Gonna do Congress while you're at it, or are Hillary and Teddy already perfect as far as your concerned?
Section 2. The judicial power shall extend to all cases, in law and equity, arising under this Constitution, the laws of the United States
That includes any laws passed by Congress.
That is authority to rule on cases of law, not to create, rewrite, or nullify the law.
If the constitutionality of federal law is not within their pervue, there is no point in them being Constitutional scholars or studying Constitutional Law. All that's left is to rule on propriety of the process.
Again, if I'm wrong, why did the SC fail to act for 140 years?
Fail to act on what? Marbury v Madison was in 1803. You seem to be interested in revising more than the Constitution.
Like all the amendments on partial birth abortion that keep getting overturned? The supreme court has already shown that if an amendment goes against how they have define the Constitution, they will just ignore it, or strike it down before it can be ratified.
What amendments on partial birth abortion? When has Congress drafted such an amendment and submitted it to the States for ratification?
Sure. If you've got the magic formula, let's do it. Otherwise you'll have to live with the fact that they represent people like themselves that you either have to find a way to avoid civil war with, or kill.
By the way, the principal purpose of the Consitution is to avoid having a civil war every 20 years. So far we're beating the average.
That includes any laws passed by Congress.
Includes seeing the cases, not rewriting the law, and I've got the framers and the first 140 years of Legislators and Justices in agreement on this. Its not even questionable.
If the constitutionality of federal law is not within their pervue, there is no point in them being Constitutional scholars or studying Constitutional Law. All that's left is to rule on propriety of the process.

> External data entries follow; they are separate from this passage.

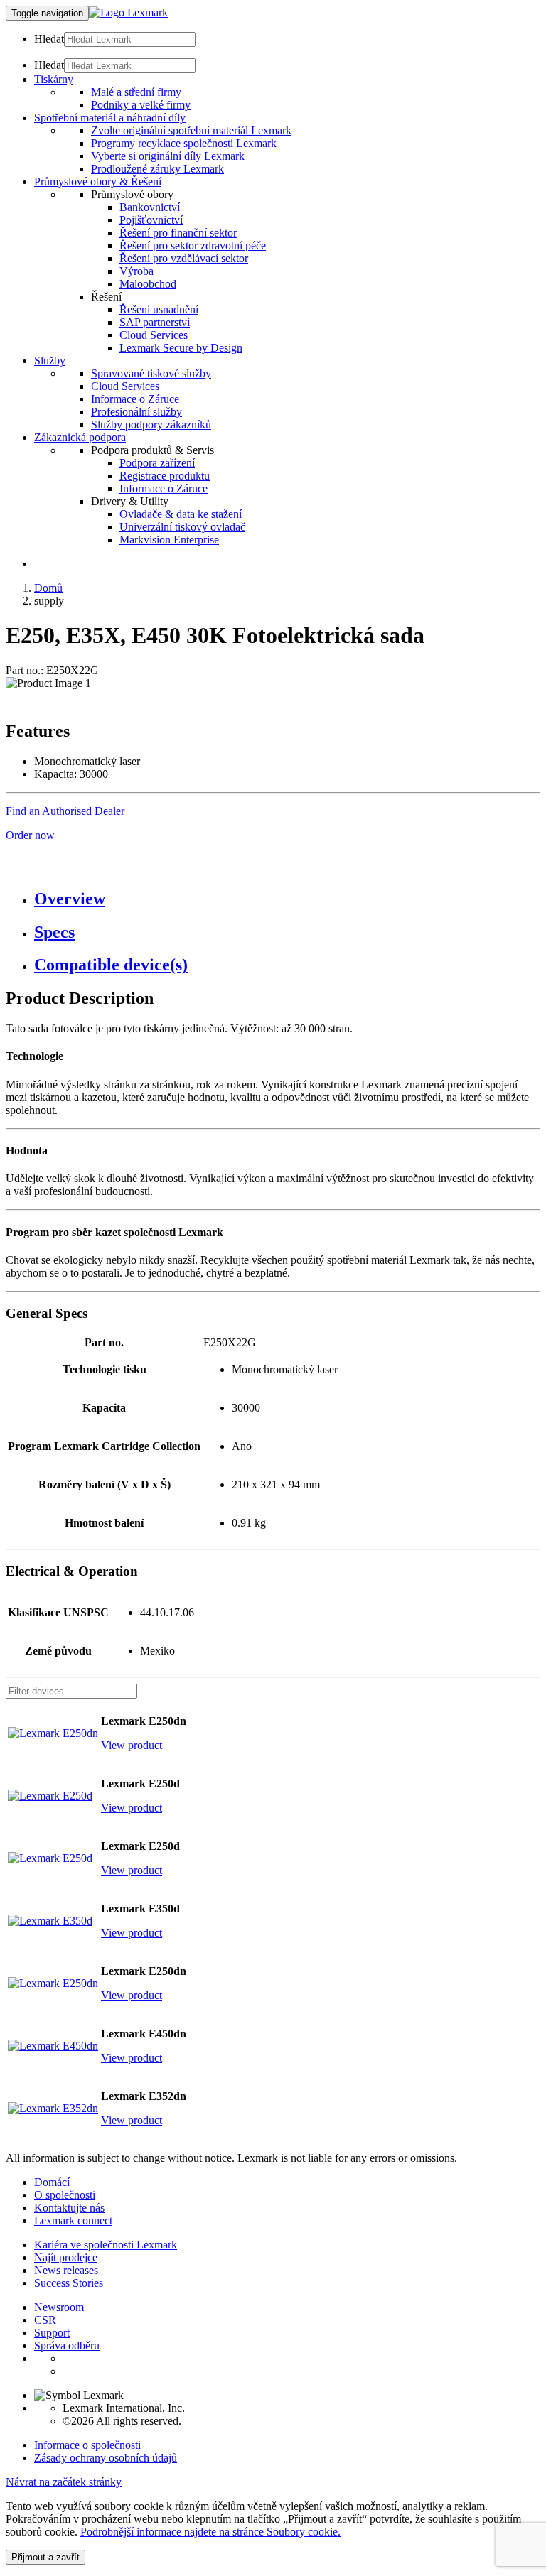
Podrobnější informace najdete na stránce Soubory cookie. (210, 2532)
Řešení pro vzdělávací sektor (183, 258)
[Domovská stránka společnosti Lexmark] (128, 12)
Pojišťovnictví (151, 220)
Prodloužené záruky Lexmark (157, 169)
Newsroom (59, 2307)
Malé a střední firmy (136, 92)
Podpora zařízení (157, 463)
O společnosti (64, 2195)
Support (52, 2333)
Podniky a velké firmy (141, 105)
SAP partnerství (154, 322)
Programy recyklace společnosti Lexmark (184, 143)
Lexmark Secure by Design (180, 348)
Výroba (136, 271)
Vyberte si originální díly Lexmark (168, 156)
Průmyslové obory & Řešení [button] (97, 181)
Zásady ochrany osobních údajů (105, 2458)
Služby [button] (49, 361)
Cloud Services (153, 335)
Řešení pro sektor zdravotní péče (192, 245)
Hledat (49, 39)
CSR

They are to do what all judges are to do. Try a case by the law and rule on it. They have many purposes all defined explicitly in Section 3. Do you think that had the framers intended the SC to have veto power on the legislature and executive that they would have been clear about it, like they were with the executives veto power, so that it wouldn't take 140 years for it to be understood?
Fail to act on what? Marbury v Madison was in 1803. You seem to be interested in revising more than the Constitution.
There was no issue of a law being constitutional in Marbury v. Madison. It was a case of whether an incoming President could be forced to act on a previous President's promised commission. That's mechanical, not super-legislative. Like a legislator suing the whip for more time on the floor.